Hóspede, artigo do padre Charles Borg

Anda-se de sobressaltos! Mexe com todo tecido social a assombrosa sensação de incerteza. Esta compreensível ausência de condições de organizar uma agenda e assegurar um fluxo de trabalho tranquilo gera tensão. O futuro próximo suscita medos e dúbios. Se de fato existisse, Deus pouparia a humanidade de tantos flagelos, provocam os céticos. Ora, nem sempre os pais são culpados pelos sinistros que eventualmente machucam os filhos! Se depender dos pais, nenhum mal se abateria sobre os filhos! Nunca! Se depender de Deus, nenhuma desgraça, particularmente provocada por maldade, prostraria o ser humano.

Jesus Cristo, a mais autêntica manifestação do providente amor divino, prometeu estar permanentemente presente e atuante no mundo. Ao nascer em Belém, o Senhor Jesus entrou na história da humanidade de forma irreversível. E na condição de protagonista. Encarnou-se para reajustar condutas e com isso mudar a história. Seguiu, e propôs adotar, receita simples e impactante: colocar o ser humano como centro inalienável de interesses. Esse estilo de vida, por óbvio, não é algo a acontecer de maneira automática. Assim como é preciso afastar as cortinas para permitir a entrada da luz do sol, é preciso, igualmente, aderir com determinação ao projeto de vida proposto pelo Mestre, para que de fato o rumo da história se altere.

O tempo litúrgico do Advento representa solene convocação para que se ingresse nesse processo educativo que incita colocar a pessoa humana como referencial de todas as atividades!
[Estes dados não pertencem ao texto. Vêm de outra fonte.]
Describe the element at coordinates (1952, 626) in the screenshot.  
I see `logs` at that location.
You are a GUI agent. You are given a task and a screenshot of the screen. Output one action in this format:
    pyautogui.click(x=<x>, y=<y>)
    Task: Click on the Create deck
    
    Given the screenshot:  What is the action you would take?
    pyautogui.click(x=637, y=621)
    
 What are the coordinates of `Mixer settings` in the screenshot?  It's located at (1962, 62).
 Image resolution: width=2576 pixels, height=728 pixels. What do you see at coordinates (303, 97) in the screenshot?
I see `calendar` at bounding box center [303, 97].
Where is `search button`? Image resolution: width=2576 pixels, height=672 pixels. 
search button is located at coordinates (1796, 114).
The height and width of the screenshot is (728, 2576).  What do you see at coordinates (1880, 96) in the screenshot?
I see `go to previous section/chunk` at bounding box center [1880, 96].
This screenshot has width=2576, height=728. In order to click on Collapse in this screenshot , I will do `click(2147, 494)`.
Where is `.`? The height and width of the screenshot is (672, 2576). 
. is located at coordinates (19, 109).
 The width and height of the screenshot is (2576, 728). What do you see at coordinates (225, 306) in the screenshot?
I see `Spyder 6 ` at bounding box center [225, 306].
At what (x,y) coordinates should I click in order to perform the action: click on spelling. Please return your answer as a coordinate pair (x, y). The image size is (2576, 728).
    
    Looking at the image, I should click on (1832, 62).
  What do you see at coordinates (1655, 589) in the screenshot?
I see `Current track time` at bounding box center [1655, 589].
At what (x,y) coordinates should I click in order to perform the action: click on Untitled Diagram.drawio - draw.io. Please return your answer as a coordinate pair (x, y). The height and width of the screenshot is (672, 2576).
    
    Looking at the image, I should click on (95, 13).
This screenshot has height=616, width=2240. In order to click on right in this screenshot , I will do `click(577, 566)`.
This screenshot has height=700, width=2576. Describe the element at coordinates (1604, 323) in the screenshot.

Ao evocar o histórico nascimento em Belém, a Igreja não se contenta em apenas lembrar este extraordinário acontecimento. Insta os fiéis a mergulharem no mistério da Encarnação: o original e providente amor de Deus por uma humanidade enferma, refém de seus próprios preconceitos e necessitada urgentemente de cura e de libertação. Jesus entrou na história humana com este singular propósito: devolver ao ser humano seu original protagonismo.

Crer no mistério da Encarnação representa aderir a este projeto restaurador. Ao crente cabe tornar visível a oculta, mas real, presença do Restaurador. Sobre os discípulos recai esta preciosa tarefa, pavimentar o caminho para que o Senhor possa ser reconhecido e acolhido como o desejado restaurador da humanidade.

O evoluído mundo moderno insinua a total falta de importância de Deus! Predominantemente pagão é o estilo de vida de muitos, crentes inclusive. Confessa-se crer em Deus, mas mínima é a ressonância dessa fé nas escolhas do cotidiano. Vive-se sem Deus! A tecnologia ajuda a encaminhar satisfatoriamente várias situações da vida, mas tem se mostrado dolorosamente deficitária em promover relações humanas dignas e éticas. Não são poucas as circunstâncias quando o próprio progresso é motivo de sofrimento para indivíduos e nações. Fabulosos avanços tecnológicos e científicos são manipulados para destruir gente e ambientes. Charles Chaplin já pressentiu esta realidade ao declarar, dezenas de anos atrás, que antes de tecnologia necessita-se de mais humanidade!

Triste paradoxo a confirmar a traumática desconfiança que aflige o Homem! O ser humano tem medo do semelhante. Prisioneiro dentro de muros por ele mesmo construídos, prefere manter-se enclausurado. Virtualmente conectado, experimenta doloroso isolamento. Tecnologicamente globalizado, amarga torturante solidão. Neste cenário, cheio de cruéis paradoxos, compreende-se porque o futuro gera medo e incerteza. Compenetra-se ainda mais da urgência de um remodelado regime de vida, capaz de garantir qualidade às relações humanas e dignidade aos indivíduos.

Ao celebrar o Natal, a família cristã reafirma sua fé na real e atuante presença do Filho de Deus que entrou na história para aproximar pessoas. E abolir todos os medos. É real a esperança de um mundo sem males! Auspiciosa promessa a tornar-se realidade a partir do instante quando se decide, com determinação, acolher o Cristo Jesus como hóspede distinto. Na companhia deste divino hóspede legitimo é sonhar de novo!